One of the biggest challenges with a project like this is the long time scale it takes to get to what would be considered a “minimum viable product”. It probably took a year and a half of work before we really had anything resembling a distributed system, and another year on top of that until we had true multi-node support and fault tolerance. When working on such a long time scale, it’s important to keep a work-life balance and prevent burn-out. We did our best to set intermediate milestones and simple demos to track our progress and feel like we were getting closer to the eventual goal, despite having no customers or real workloads for 3 years. We’ve also been really fortunate to get a great team on the project — both transfers from other teams at Cloudera as well as some excellent new hires. Working with people you like is the best way to stay happy on a long term project.
Datanami: Generally speaking, on the subject of big data, what do you see as the most important trends for 2016 that will have an impact now and into the future?
One of the most exciting new technologies that people should be looking at is 3D Xpoint, a new persistent memory technology developed by Intel and announced late last year. This is a new type of device that will fit into a DIMM slot and offer performance that’s similar to DRAM for many applications, but at a lower price point, and with persistence across power loss. Just like we saw with NAND flash SSDs over the last decade, I think this technology will really transform the way we build and operate latency-sensitive workloads.
If we only look at big data workloads from the last couple years, we might not immediately think this super-low-latency storage is that relevant. However, there’s also the new trend of trying to do more and more analysis in real time. The new hardware technology should be a really great enabler for this new type of workload. The Kudu team has been working with engineers from Intel so that when this hardware becomes generally available to the public, we’ll already be ready to take advantage of it.
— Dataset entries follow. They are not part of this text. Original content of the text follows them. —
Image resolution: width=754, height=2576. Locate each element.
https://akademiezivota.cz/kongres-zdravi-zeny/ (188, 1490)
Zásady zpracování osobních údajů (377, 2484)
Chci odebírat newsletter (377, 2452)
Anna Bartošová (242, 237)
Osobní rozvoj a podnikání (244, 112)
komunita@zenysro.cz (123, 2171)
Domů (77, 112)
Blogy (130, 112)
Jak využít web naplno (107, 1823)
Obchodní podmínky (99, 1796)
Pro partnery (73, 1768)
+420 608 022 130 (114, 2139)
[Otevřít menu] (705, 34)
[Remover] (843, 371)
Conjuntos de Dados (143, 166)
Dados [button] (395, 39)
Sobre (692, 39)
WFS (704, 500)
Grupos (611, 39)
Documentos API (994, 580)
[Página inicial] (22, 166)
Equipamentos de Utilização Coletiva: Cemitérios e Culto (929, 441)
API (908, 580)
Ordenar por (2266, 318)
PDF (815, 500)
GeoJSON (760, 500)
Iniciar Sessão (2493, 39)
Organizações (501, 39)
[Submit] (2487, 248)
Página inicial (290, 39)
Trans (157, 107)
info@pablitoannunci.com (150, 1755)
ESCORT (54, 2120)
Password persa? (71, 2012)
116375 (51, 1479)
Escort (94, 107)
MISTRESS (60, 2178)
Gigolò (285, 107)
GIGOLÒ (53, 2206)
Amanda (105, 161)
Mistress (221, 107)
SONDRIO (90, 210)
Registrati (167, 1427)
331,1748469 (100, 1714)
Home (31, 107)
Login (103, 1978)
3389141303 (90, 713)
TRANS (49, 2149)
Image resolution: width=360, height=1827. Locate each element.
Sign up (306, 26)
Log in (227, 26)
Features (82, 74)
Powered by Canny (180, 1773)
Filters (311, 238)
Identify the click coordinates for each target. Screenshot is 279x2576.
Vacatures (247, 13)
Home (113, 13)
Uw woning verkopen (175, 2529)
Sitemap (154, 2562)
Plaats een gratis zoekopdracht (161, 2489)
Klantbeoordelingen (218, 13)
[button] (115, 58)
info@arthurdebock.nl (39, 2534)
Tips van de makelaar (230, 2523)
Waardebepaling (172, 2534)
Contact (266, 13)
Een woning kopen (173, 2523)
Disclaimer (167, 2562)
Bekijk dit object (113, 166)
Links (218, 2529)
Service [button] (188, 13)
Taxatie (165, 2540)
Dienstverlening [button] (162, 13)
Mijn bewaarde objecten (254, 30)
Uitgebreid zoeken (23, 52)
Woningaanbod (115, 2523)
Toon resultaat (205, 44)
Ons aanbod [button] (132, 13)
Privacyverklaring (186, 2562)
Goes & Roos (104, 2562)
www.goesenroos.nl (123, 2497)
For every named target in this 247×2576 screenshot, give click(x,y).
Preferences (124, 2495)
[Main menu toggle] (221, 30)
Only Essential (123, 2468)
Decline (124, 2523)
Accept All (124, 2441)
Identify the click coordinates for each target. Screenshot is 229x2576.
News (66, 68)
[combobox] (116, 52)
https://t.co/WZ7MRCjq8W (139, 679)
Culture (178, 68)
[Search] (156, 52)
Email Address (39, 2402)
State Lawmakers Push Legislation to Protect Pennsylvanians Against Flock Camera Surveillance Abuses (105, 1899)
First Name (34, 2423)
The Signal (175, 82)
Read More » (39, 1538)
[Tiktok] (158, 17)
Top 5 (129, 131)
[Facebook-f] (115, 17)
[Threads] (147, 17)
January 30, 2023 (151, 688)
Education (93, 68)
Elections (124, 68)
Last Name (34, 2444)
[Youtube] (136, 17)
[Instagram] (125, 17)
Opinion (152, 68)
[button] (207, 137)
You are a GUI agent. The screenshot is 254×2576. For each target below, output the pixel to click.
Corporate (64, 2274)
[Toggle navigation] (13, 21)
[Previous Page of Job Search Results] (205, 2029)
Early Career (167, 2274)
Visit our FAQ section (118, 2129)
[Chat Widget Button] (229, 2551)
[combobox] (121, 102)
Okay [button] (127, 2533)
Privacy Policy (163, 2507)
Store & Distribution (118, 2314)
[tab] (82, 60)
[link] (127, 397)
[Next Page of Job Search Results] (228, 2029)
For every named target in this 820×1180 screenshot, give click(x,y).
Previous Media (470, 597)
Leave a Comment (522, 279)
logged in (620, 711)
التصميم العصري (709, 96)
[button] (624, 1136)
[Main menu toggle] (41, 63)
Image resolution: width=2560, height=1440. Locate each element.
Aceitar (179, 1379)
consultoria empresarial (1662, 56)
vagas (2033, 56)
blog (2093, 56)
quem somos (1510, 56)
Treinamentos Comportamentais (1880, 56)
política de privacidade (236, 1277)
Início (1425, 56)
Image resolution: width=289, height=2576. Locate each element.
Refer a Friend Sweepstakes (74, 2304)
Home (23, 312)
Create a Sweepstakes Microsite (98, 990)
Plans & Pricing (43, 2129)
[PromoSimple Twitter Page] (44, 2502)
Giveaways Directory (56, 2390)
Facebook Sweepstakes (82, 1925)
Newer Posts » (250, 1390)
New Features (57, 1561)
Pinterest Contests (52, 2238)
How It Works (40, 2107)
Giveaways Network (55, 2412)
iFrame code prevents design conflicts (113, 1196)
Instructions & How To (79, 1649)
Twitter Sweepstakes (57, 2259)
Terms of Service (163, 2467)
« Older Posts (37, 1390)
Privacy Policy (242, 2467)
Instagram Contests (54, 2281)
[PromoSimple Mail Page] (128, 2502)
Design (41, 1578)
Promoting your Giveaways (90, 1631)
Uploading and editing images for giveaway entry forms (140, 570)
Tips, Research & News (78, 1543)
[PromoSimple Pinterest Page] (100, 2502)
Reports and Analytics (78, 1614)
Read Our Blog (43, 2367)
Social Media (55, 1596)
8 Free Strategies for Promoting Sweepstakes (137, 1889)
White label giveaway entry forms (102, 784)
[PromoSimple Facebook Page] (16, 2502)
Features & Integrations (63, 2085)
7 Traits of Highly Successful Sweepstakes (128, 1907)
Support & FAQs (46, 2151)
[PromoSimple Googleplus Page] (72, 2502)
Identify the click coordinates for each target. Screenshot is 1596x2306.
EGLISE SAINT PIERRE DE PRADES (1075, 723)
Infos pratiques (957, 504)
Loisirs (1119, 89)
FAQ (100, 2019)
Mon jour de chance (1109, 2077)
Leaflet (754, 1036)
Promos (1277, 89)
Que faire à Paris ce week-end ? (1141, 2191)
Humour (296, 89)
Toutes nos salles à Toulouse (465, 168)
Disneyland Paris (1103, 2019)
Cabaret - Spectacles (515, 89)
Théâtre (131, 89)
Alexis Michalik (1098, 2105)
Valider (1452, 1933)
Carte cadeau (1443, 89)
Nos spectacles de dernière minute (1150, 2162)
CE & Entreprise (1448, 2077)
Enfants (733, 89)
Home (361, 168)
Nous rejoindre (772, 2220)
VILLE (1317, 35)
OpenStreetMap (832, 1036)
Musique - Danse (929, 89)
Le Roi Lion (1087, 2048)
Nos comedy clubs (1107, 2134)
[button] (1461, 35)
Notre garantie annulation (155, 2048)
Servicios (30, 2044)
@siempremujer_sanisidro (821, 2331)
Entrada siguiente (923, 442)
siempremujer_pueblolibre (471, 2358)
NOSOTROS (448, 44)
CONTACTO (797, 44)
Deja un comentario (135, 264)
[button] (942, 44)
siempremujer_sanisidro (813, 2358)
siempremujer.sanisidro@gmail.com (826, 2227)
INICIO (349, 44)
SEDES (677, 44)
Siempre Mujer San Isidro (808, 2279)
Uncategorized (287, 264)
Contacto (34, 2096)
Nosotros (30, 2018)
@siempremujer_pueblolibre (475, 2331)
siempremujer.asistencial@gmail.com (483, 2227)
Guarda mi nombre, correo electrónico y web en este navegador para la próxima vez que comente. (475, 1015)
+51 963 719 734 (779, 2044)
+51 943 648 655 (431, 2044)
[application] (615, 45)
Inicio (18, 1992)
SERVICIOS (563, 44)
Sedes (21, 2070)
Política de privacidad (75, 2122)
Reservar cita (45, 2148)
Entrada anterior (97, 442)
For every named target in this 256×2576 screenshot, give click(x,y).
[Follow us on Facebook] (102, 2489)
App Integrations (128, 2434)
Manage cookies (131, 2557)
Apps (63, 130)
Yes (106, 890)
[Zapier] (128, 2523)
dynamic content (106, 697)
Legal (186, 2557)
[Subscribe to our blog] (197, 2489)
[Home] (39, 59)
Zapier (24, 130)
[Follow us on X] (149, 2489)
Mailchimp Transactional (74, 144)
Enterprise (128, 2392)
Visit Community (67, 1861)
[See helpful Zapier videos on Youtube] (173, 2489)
From an engineer’s perspective, that’s pretty cool!
Datanami: Outside of the professional sphere, what can you tell us about yourself – personal life, family, background, hobbies, etc.?
I grew up on the east coast, but have lived in San Francisco since I started working on the Hadoop ecosystem at Cloudera in 2009. Outside of work, I enjoy cooking, playing piano and cello, and taking occasional camping trips around the bay area.
Datanami: Final question: Who is your idol in the big data industry and why?
I don’t have one single “idol”, but I’ve been fortunate to work with and learn a lot from some really great engineers. Michael Stack from the Apache HBase project has always been a model of how to run an inclusive and welcoming community. Doug Cutting, the founder of the Hadoop project, has shown me how devoting yourself to an area of work over the long term can lead to a huge and vibrant open-source ecosystem. And, of course, I think all distributed systems developers are a little bit of a Jeff Dean fanboy for his contributions published by Google.